Scientists Develop AI-Based Software to Enhance Wildfire Forecasting
August 11, 2025Researchers studying artificial intelligence algorithms are developing tools to assist first responders with high-resolution images and accurate fire spread software—enhancing the functionality of operational wildfire forecast models.
Ali Tohidi, an assistant professor in the Department of Fire Protection Engineering, is studying AI algorithms that could assist stakeholders and decision makers by providing them with more reliable wildfire progression forecasts. He presented two of his developing models at the 2025 AI in Fire Engineering Summit at the University of California, Berkeley, and the 2025 Engineering Mechanics Institute (EMI) Conference, in Anaheim, California.
One of the platforms that he’s developing could aid researchers by curating a dataset of high-resolution observational data. The software utilizes data engineering techniques combined with computer vision algorithms to create a clearer view of the fire progression and help interpret and segment the active fire area in the region of interest. It works by displaying a dashboard of images masked by AI algorithms to a human expert who in turn ensures that the correct active fire area is identified.

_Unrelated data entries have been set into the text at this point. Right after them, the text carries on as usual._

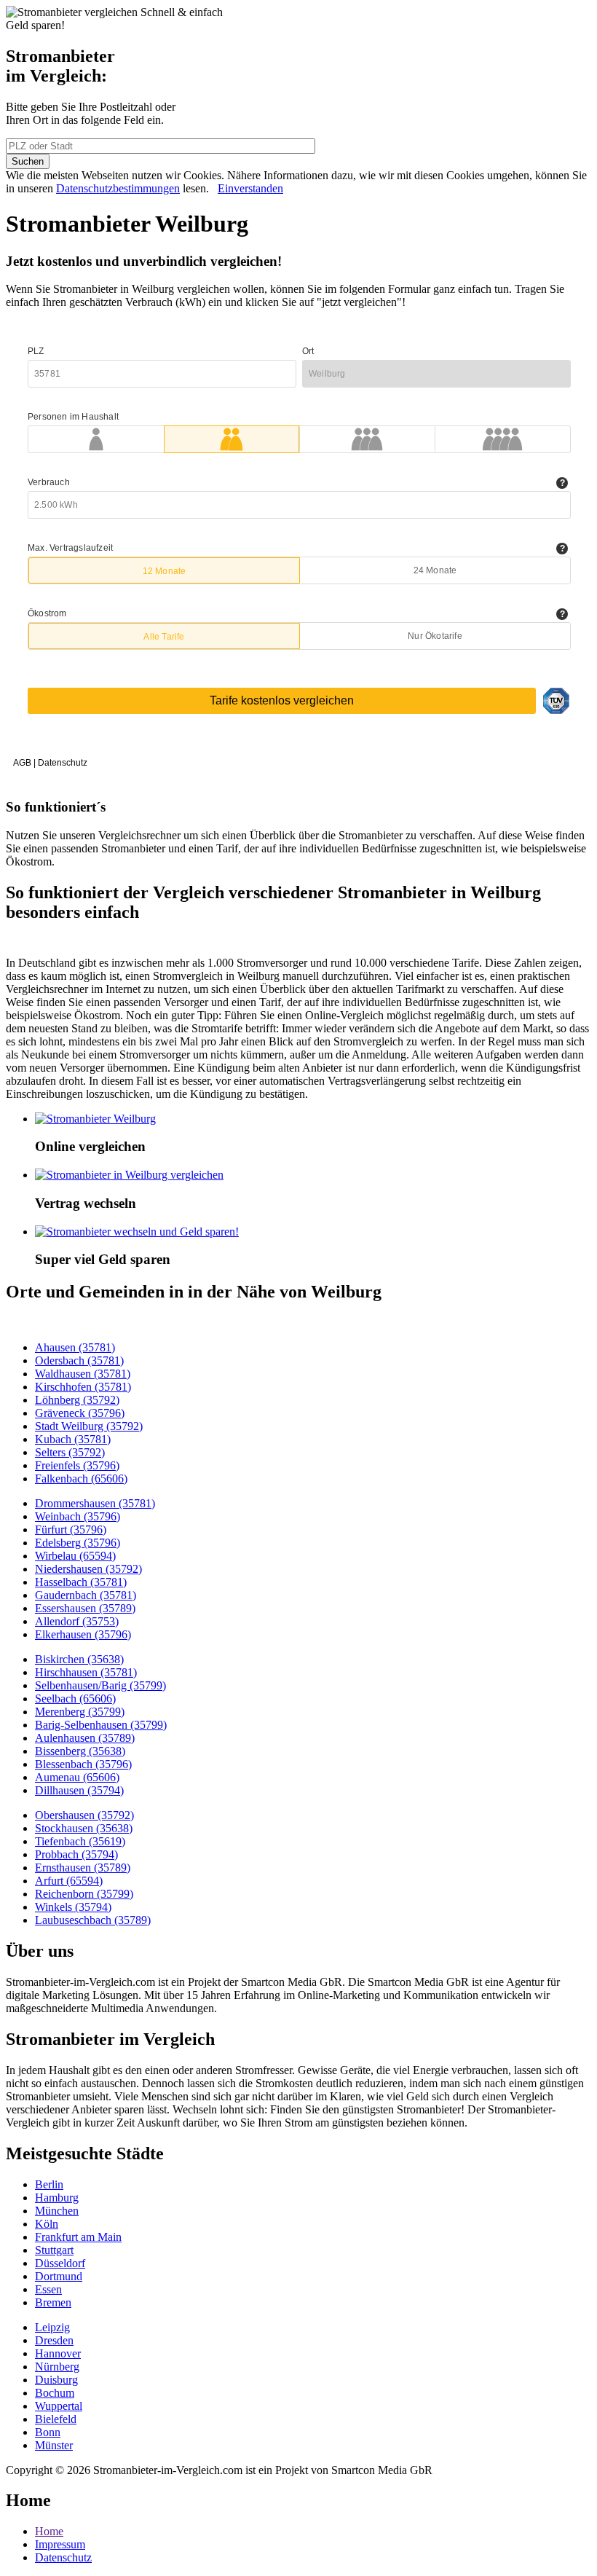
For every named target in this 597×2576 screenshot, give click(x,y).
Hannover (58, 2353)
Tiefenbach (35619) (80, 1841)
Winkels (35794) (73, 1907)
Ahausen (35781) (75, 1347)
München (57, 2210)
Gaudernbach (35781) (85, 1595)
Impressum (60, 2544)
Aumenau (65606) (77, 1777)
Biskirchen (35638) (79, 1659)
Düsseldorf (60, 2263)
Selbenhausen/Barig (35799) (100, 1685)
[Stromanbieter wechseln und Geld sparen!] (137, 1231)
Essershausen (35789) (85, 1608)
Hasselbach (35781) (81, 1582)
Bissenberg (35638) (80, 1751)
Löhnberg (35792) (77, 1400)
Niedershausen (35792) (88, 1569)
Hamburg (57, 2197)
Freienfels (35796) (77, 1465)
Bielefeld (55, 2419)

“The raw aerial images alone don’t show the complete and continuous picture required for studying fire behavior at flame scale, because they are taken by an airplane, which passes in one snapshot from the fire, and then may come back at some variable interval in time,” said Tohidi.
The capability to observe detailed images was accomplished by using geospatial data engineering methods to convert the scattered progressions to a clear and fixed view of fire spread at any region of interest that is observed by the plane.
Additionally, Tohidi is developing a model that leverages simulations of operational forecast models to reduce their uncertainties. This tool uses neural network architectures, which process geospatial and weather information data layers, to provide less uncertain predictions of the fire spread at landscape scales. It provides two modes of forecasts: first, it extracts data from the past 72 hours to predict how the fire will expand in the next six hours. Second, it interprets the data from the first forecast cycle to predict how the fire will progress in the next 12 to 72 hours.
The development of these models was partially supported by the Industry Advisory Board members of the Wildfire Interdisciplinary Research Center, part of the National Science Foundation Industry-University Cooperative Research Centers, which aims to provide new wildfire predictive tools and informed strategies to communities and stakeholders.
“In the future, this technology could assist communities with wildfire risk assessment, strategic what-if scenario planning for mitigation and preparedness, and ultimately help us learn how to coexist more safely with wildfires in a changing landscape,” said Tohidi.